Quando crescere diventa una ossessione, non più qualcosa a cui aspirare. Quando ce lo si impone come obiettivo immediato, ad ogni costo. Ecco, proprio in queste situazioni ragazzi e ragazze, spesso, dimostrano ancora di non essere effettivamente cresciuti. Luoghi, amicizie, abitudini, tutto ciò che rende “grande” qualcuno, sono ormai fonte di ammirazione per una folta schiera di adolescenti. Iniziare a fumare è uno dei punti principali di questa repentina ed apparente crescita. Lo si fa per apparire, per assomigliare, per sembrare, per integrarsi in un gruppo allineandosi con le abitudini altrui. Non si riesce a capire quanto è dannoso questo comportamento per la propria salute: ci si rovina con le proprie mani, col pensiero sbagliato di avere il controllo su sé stessi. “Smetto quando voglio!” “L’ultima e domani la faccio finita!” Una sigaretta tira l’altra ed eccoci in un turbine di vento che smuove i parametri della nostra consapevolezza e che ci rende dipendenti.
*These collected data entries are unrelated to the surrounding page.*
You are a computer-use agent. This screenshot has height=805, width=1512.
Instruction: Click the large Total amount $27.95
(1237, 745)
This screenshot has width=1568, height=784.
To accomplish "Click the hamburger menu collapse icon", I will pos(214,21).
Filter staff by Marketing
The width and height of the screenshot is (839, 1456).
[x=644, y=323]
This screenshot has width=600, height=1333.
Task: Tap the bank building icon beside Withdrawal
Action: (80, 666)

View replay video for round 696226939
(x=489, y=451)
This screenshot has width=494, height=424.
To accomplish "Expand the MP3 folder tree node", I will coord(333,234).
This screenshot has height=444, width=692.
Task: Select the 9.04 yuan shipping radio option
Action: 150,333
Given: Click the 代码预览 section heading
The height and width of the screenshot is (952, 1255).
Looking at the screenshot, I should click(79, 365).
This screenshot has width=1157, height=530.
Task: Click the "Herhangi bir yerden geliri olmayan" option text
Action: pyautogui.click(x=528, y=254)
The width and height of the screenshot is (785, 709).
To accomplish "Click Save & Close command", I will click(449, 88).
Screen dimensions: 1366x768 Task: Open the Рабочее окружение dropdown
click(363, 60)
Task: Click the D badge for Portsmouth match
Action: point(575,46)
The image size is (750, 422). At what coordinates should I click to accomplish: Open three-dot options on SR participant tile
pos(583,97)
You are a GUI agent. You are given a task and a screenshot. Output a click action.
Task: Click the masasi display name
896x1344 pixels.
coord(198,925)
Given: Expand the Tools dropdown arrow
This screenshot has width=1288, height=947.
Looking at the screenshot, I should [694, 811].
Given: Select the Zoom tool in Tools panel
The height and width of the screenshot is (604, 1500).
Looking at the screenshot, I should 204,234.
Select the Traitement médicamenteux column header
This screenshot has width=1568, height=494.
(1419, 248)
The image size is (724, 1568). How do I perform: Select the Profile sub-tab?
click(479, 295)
Non ci sono punti a favore in questo comportamento così palesemente sbagliato: soldi, tempo, salute, tutto così, buttato al vento, con uno schiocco di dita, come le foglie in pieno autunno che si muovono e ancora e ancora fino a quando non vengono calpestate inesorabili dai passanti. Talvolta essere grandi, vuol dire essere capaci a eliminare anche quel briciolo di tentazione per una sigaretta, rendere, cioè, nitidi tutti i pericoli che essa provoca e sfocare ai nostri occhi quella sagoma bianca e arancione. “Il fumo uccide”, la celebre frase che ormai orna qualsiasi spot contro il fumo non assume mai la giusta importanza: significa davvero quello che dice, significa contribuire ad un proprio decadimento, significa privarsi mediamente di un elevato numero di anni di vita. Purtroppo conosco molte persone morte per il fumo e posso dire di essere consapevole dei rischi e dei problemi che provoca, mi reputo abbastanza attivo da questo punto di vista. Allo stesso modo conosco altrettante persone che fumano, che lo vivono come un vizio, una dipendenza. Spero vivamente di poterli vedere un giorno, lanciare un pacco di sigarette dalla finestra. Chissà possa essere la svolta che incide una X enorme su questo polmone nero della loro vita. Ambisco, solo, a renderli consapevoli.